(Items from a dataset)
========================================================================

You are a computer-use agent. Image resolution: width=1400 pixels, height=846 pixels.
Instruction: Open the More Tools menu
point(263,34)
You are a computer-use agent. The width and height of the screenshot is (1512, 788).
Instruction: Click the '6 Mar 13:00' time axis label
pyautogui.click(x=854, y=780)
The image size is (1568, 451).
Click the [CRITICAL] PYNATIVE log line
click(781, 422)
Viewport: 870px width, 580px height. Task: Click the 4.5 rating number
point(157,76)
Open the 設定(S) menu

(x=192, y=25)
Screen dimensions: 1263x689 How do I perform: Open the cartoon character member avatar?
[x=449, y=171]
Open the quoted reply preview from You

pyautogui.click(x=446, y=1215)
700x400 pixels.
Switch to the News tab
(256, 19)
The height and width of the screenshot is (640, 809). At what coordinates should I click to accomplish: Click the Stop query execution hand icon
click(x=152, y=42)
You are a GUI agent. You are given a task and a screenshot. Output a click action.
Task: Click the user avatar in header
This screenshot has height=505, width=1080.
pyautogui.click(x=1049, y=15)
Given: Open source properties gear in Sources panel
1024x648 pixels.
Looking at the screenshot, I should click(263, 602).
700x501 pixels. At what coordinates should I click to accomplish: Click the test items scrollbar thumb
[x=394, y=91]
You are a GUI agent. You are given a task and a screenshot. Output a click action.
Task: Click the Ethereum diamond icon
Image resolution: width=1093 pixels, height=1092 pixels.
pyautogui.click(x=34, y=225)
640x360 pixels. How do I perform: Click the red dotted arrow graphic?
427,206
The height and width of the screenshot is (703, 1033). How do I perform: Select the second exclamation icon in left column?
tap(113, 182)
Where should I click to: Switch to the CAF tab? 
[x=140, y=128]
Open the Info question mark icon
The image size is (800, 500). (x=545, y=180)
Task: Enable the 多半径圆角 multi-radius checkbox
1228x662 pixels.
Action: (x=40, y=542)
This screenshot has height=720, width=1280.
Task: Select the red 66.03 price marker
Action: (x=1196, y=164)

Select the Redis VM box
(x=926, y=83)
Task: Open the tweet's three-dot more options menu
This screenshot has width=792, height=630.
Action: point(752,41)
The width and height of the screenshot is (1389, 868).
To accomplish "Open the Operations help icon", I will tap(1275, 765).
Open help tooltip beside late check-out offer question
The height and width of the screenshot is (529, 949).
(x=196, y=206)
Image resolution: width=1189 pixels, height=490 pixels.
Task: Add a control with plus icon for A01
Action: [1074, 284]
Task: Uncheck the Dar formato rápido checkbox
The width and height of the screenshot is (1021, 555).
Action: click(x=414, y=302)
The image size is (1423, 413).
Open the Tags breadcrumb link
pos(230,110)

========================================================================

### Work request
Quote all of the entries verbatim.

### Result
You are a computer-use agent. Image resolution: width=1400 pixels, height=846 pixels.
Instruction: Open the More Tools menu
point(263,34)
You are a computer-use agent. The width and height of the screenshot is (1512, 788).
Instruction: Click the '6 Mar 13:00' time axis label
pyautogui.click(x=854, y=780)
The image size is (1568, 451).
Click the [CRITICAL] PYNATIVE log line
click(781, 422)
Viewport: 870px width, 580px height. Task: Click the 4.5 rating number
point(157,76)
Open the 設定(S) menu

(x=192, y=25)
Screen dimensions: 1263x689 How do I perform: Open the cartoon character member avatar?
[x=449, y=171]
Open the quoted reply preview from You

pyautogui.click(x=446, y=1215)
700x400 pixels.
Switch to the News tab
(256, 19)
The height and width of the screenshot is (640, 809). At what coordinates should I click to accomplish: Click the Stop query execution hand icon
click(x=152, y=42)
You are a GUI agent. You are given a task and a screenshot. Output a click action.
Task: Click the user avatar in header
This screenshot has height=505, width=1080.
pyautogui.click(x=1049, y=15)
Given: Open source properties gear in Sources panel
1024x648 pixels.
Looking at the screenshot, I should click(263, 602).
700x501 pixels. At what coordinates should I click to accomplish: Click the test items scrollbar thumb
[x=394, y=91]
You are a GUI agent. You are given a task and a screenshot. Output a click action.
Task: Click the Ethereum diamond icon
Image resolution: width=1093 pixels, height=1092 pixels.
pyautogui.click(x=34, y=225)
640x360 pixels. How do I perform: Click the red dotted arrow graphic?
427,206
The height and width of the screenshot is (703, 1033). How do I perform: Select the second exclamation icon in left column?
tap(113, 182)
Where should I click to: Switch to the CAF tab? 
[x=140, y=128]
Open the Info question mark icon
The image size is (800, 500). (x=545, y=180)
Task: Enable the 多半径圆角 multi-radius checkbox
1228x662 pixels.
Action: (x=40, y=542)
This screenshot has height=720, width=1280.
Task: Select the red 66.03 price marker
Action: (x=1196, y=164)

Select the Redis VM box
(x=926, y=83)
Task: Open the tweet's three-dot more options menu
This screenshot has width=792, height=630.
Action: point(752,41)
The width and height of the screenshot is (1389, 868).
To accomplish "Open the Operations help icon", I will tap(1275, 765).
Open help tooltip beside late check-out offer question
The height and width of the screenshot is (529, 949).
(x=196, y=206)
Image resolution: width=1189 pixels, height=490 pixels.
Task: Add a control with plus icon for A01
Action: [1074, 284]
Task: Uncheck the Dar formato rápido checkbox
The width and height of the screenshot is (1021, 555).
Action: click(x=414, y=302)
The image size is (1423, 413).
Open the Tags breadcrumb link
pos(230,110)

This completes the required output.